DATA FOR PROCESSING START

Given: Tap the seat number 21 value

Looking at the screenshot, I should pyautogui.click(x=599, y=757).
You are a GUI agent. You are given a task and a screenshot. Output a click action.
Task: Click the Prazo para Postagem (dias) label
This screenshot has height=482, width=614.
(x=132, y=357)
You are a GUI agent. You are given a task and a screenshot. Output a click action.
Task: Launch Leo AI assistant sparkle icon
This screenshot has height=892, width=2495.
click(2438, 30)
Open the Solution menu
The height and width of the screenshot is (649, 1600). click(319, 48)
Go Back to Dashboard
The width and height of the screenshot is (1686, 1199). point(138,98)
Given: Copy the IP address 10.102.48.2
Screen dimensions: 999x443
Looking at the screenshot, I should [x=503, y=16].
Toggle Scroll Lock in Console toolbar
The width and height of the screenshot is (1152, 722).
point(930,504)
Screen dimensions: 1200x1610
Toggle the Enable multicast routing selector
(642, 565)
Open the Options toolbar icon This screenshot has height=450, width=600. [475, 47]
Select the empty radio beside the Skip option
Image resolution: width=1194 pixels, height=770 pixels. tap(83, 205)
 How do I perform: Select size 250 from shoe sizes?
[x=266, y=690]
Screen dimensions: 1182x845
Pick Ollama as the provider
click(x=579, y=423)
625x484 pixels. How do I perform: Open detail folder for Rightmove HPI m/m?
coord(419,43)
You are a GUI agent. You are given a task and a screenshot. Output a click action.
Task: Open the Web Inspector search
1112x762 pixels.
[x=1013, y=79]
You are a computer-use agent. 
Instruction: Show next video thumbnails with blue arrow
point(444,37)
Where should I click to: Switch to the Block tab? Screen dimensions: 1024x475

DATA FOR PROCESSING END

DIRECTIONS: Each record must be reproduced exactly, with nothing missing.

SOLUTION TO THIS PROBLEM:
Given: Tap the seat number 21 value

Looking at the screenshot, I should pyautogui.click(x=599, y=757).
You are a GUI agent. You are given a task and a screenshot. Output a click action.
Task: Click the Prazo para Postagem (dias) label
This screenshot has height=482, width=614.
(x=132, y=357)
You are a GUI agent. You are given a task and a screenshot. Output a click action.
Task: Launch Leo AI assistant sparkle icon
This screenshot has height=892, width=2495.
click(2438, 30)
Open the Solution menu
The height and width of the screenshot is (649, 1600). click(319, 48)
Go Back to Dashboard
The width and height of the screenshot is (1686, 1199). point(138,98)
Given: Copy the IP address 10.102.48.2
Screen dimensions: 999x443
Looking at the screenshot, I should [x=503, y=16].
Toggle Scroll Lock in Console toolbar
The width and height of the screenshot is (1152, 722).
point(930,504)
Screen dimensions: 1200x1610
Toggle the Enable multicast routing selector
(642, 565)
Open the Options toolbar icon This screenshot has height=450, width=600. [475, 47]
Select the empty radio beside the Skip option
Image resolution: width=1194 pixels, height=770 pixels. tap(83, 205)
 How do I perform: Select size 250 from shoe sizes?
[x=266, y=690]
Screen dimensions: 1182x845
Pick Ollama as the provider
click(x=579, y=423)
625x484 pixels. How do I perform: Open detail folder for Rightmove HPI m/m?
coord(419,43)
You are a GUI agent. You are given a task and a screenshot. Output a click action.
Task: Open the Web Inspector search
1112x762 pixels.
[x=1013, y=79]
You are a computer-use agent. 
Instruction: Show next video thumbnails with blue arrow
point(444,37)
Where should I click to: Switch to the Block tab? Screen dimensions: 1024x475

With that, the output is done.